In areas in which Italy really could do with investing more, it isn’t going to. Education is to receive a paltry €0.5 billion. The development of high speed internet infrastructure will generate an estimated €0.6 billion in income for Italy’s government – if, that is, anyone bothers to develop it. The investment in internet infrastructure in Italy is by means of tax credits, though who will qualify for them, and for doing what, is not clear. Research and development is to receive the rather lowly sum of €0.3 billion. Lastly, Italy’s snails pace justice system stands to receive just €0.25 billion.

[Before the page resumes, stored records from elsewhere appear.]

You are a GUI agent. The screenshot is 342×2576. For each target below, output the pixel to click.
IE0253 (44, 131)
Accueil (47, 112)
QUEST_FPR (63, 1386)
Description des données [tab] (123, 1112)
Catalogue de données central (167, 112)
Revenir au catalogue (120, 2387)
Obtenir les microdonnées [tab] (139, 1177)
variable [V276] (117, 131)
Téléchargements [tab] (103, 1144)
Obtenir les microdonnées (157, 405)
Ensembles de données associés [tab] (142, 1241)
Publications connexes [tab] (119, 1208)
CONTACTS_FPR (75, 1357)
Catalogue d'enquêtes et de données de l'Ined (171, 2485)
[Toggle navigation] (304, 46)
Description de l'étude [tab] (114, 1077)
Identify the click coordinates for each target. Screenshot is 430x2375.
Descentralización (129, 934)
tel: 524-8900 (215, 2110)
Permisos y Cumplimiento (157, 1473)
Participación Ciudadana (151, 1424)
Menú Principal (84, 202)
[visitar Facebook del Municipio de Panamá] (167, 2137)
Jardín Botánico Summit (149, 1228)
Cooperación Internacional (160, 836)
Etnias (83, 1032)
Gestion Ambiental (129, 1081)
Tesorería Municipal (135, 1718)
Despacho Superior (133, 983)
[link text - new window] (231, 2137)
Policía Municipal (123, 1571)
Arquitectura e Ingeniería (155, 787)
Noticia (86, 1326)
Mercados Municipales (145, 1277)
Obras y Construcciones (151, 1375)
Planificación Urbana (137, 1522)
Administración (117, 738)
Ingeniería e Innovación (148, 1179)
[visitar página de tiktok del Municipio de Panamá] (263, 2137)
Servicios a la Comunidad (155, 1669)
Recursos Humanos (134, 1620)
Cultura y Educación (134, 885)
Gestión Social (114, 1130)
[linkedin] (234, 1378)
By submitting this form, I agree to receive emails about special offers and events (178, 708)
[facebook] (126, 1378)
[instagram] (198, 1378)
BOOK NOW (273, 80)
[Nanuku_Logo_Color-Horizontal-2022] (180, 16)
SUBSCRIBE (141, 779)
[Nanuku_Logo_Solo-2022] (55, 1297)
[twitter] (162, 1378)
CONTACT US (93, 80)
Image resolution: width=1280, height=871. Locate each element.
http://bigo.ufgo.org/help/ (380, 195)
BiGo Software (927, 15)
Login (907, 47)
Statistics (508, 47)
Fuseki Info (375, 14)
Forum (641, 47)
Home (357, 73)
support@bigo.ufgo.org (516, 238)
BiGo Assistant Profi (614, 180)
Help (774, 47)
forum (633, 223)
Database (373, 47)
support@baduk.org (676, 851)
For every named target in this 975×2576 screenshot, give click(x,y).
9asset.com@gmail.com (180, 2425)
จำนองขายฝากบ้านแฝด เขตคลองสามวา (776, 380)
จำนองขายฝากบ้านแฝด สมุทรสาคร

To be fair, Italy does not have that much cash to play with, so any investment is better than none.
Italy is now waiting patiently to hear the details of the budget package. If everything looks OK, the package should be approved before Christmas. The proposed changes will not be implemented in one hit. Instead, Italy’s government will introduce each of them bit by bit and what actually ends up being introduced may not be exactly the same are the proposals outlined here.